Import and Place Multiple PDF Tables into Excel Worksheets from the Queries & Connections Pane
Each time you import data using the Get Data command on the Data tab, Excel creates a connection back to the original file. If your PDF is complicated and Excel splits the information up into multiple tables – a common problem when tables cross page borders – then you may need to stitch your tables back together into a single worksheet. One easy, though tedious, way to do this is to place each table one at a time like a puzzle.
Here is an example:
- Begin as you did above from the Get Data command on the Data Select your tables, then choose the Load To option.
- In the Import Data dialog, click on the Only Create Connection radio button [H] and click OK. Each table or page you selected appears in the Queries & Connections pane but no data is loaded into a worksheet, yet.
- Hover over an item in the pane to see a preview of the table. You will probably select the top-leftmost table to begin. In the preview pane, click the More button [I] and select Load To [J] from the menu.
- Click the Table radio button [D] in the Import Data dialog, then select Existing worksheet [E] and the A1 [F] Click OK.
- Excel imports that table, then you are ready to stitch in the next one. Select the first cell in the first empty row under your imported data, then find the next table in the Queries & Connections pane, most likely the table that begins on page 2 of your PDF but it will depend upon how Excel broke up the pages.
- Repeat 3-4 steps above. In the Import Data dialog, the selected cell should be pre-filled in the field under Existing worksheet. If not, type or select the cell and click OK.
Repeat for each table you need to stitch, either to the bottom or to the right of your worksheet. You will also likely need to do some cleanup to remove repeated row headings and so on. This is not an elegant solution to complex PDF conversions, but simple in terms of steps.
Convert PDF Data to Excel Using Power Query Editor
If you are an advanced Excel user, or are familiar with Power Query, the Power Query Editor can be a big help in importing data from a PDF that has been “chopped up” or formatted badly by the Get Data command.
- To open the Power Query Editor, begin as you did above from the Get Data command on the Data
- Select your tables, then choose the Load To
- In the Import Data dialog, click on the Only Create Connection radio button and click OK. Each table or page you selected appears in the Queries & Connections pane but no data is loaded into a worksheet, yet.
- Double-click on any table in the pane, or hover and select Edit [K] from the preview to open the Power Query Editor [L]. In the editor you can edit data, merge or split columns that Excel imported incorrectly, or even stitch tables back together before adding them to the worksheet.
The cumbersome nature of these steps reveals just how different PDF files are from Excel workbooks.

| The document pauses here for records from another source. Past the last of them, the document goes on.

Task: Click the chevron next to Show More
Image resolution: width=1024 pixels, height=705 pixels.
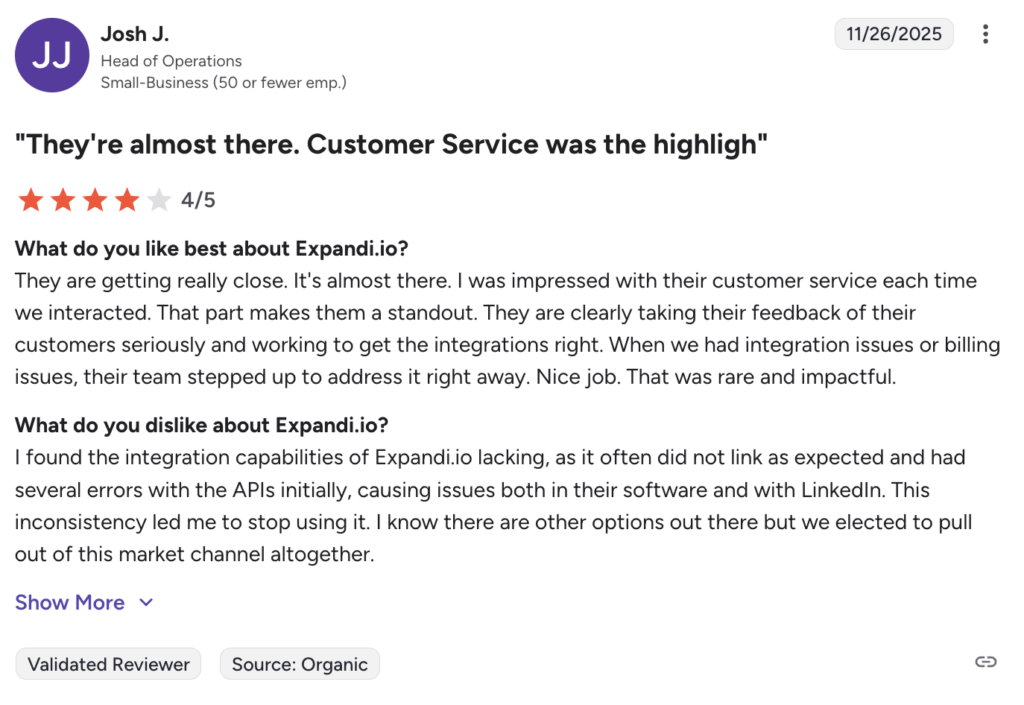Action: click(x=146, y=602)
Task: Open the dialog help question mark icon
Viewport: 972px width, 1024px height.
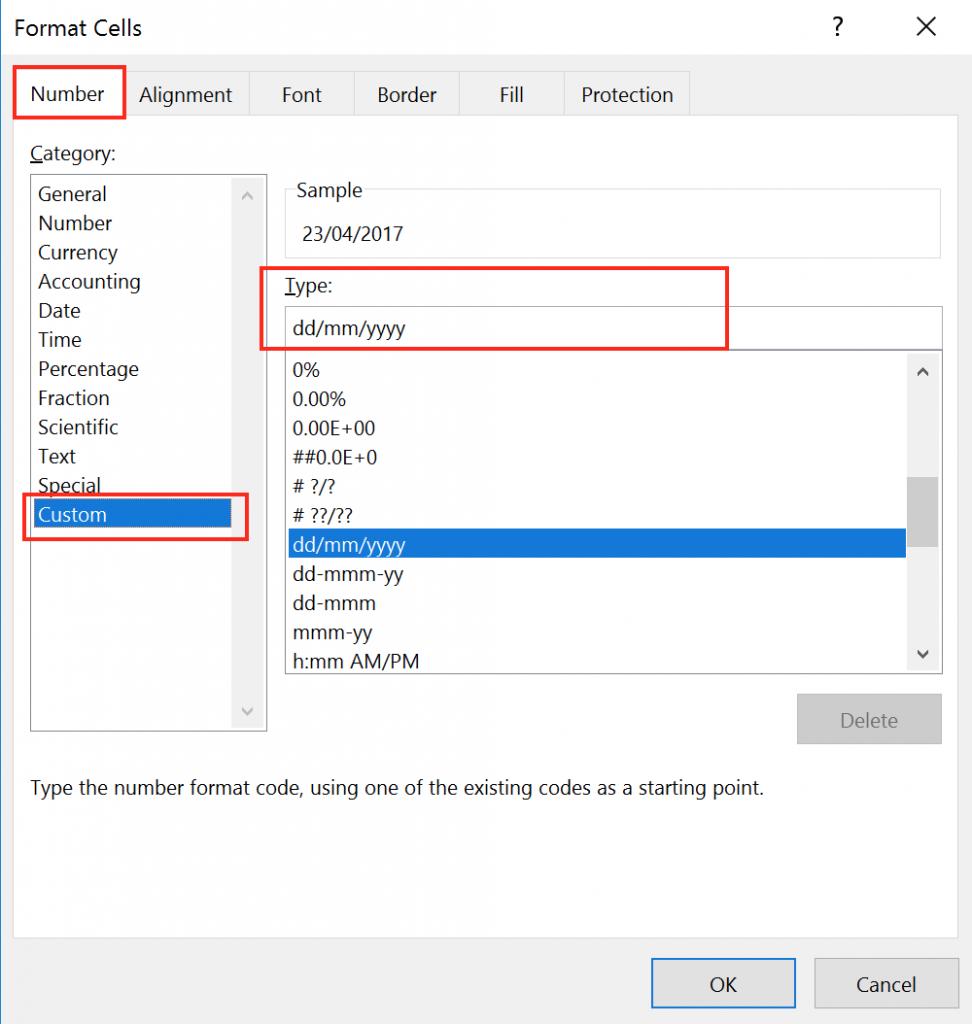Action: click(x=838, y=28)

But, with a little patience and good ol’ fashioned time, you can convert PDF data to Excel data. It might not be faster than copy/pasting but having Excel do it means there are fewer copy/paste errors introduced. Play around with a few PDF documents just to get a feeling for how Excel will interpret the tables. Not only will you gain experience using the Get & Transform process, you will also gain a feeling for which PDFs will convert easily, and which will require multiple loads or Power Query edits.